Murderbot and Three have volunteered to rescue Farai, one of Mensah’s two marital partners. Farai, along with her mother, Nanna Naja, and her daughter, Sofie, had been in a detention camp courtesy of Barish-Estranza Corporation, but are now on a planet’s man-made torus (yeah, a whole ringworld around a planet), imprisoned in a safe house.
Three is doing its distraction thing, while Murderbot is sneakily doing its rescue thing. When Murderbot gets to the safe house, it finds more than it bargained for: Supervisor Leonide of the Barish-Estranza Corporation, a previous pain in the neck to Murderbot. She wants it to do her a favour in return for helping with Farai’s rescue.

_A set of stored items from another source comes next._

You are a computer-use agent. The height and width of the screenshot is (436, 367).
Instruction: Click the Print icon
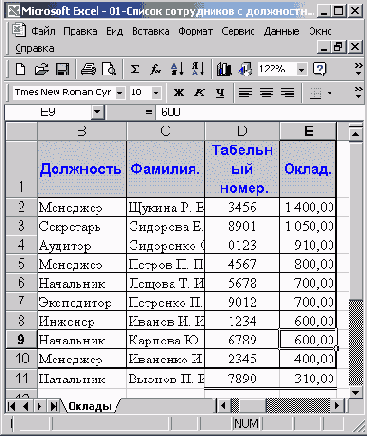point(88,69)
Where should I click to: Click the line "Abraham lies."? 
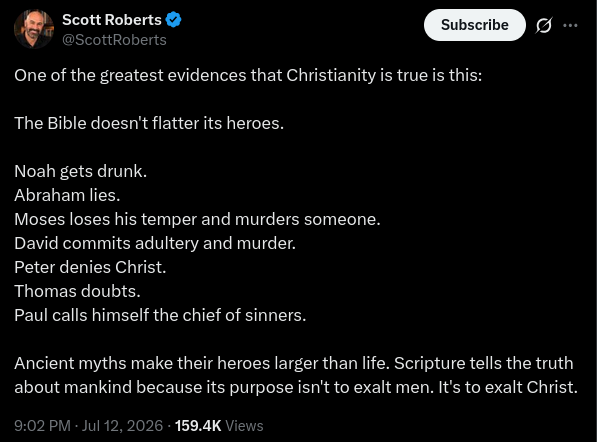(x=67, y=195)
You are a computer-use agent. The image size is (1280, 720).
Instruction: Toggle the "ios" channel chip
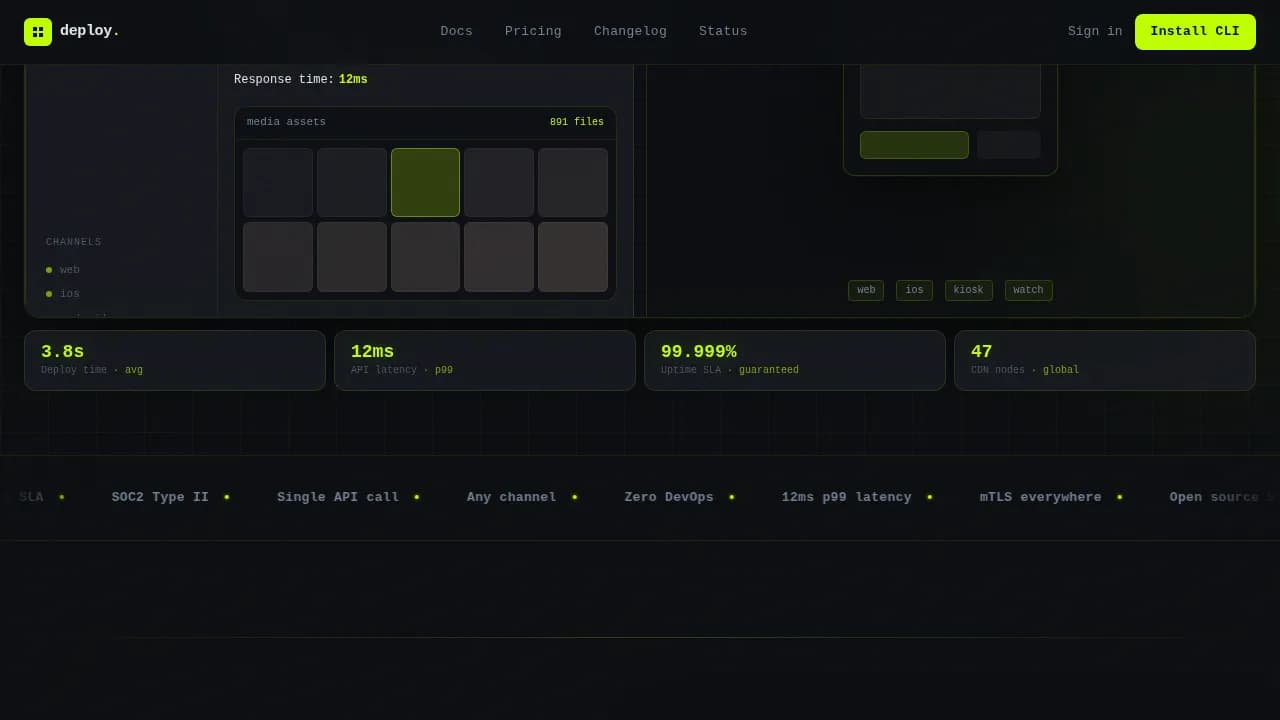pyautogui.click(x=913, y=290)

Murderbot was angry at the start of this mission. It did not expect a mission without snags. But this many? This problematic? It gets increasingly angrier, which makes for consequences.
This is Murderbot mayhem, cynicism, comedy and poignancy at its best. There is silliness in places that is so in character, like Murderbot noting, ‘The problem with planetary toruses – torusii?’ It’s actually ‘tori’ if you know your Latin. Or like: ‘The numbers were in three different— number systems? Languages— What do you call numbers in different languages, characters or—’. All number systems devolve to bases, for the mathematically inclined.
We have seen Murderbot grow as a person over the last seven books, but does it grow in this novel? It certainly realises things, but do they change it? Not really. It is fun, enjoyable, hilarious in places and, in its own way, happily familiar.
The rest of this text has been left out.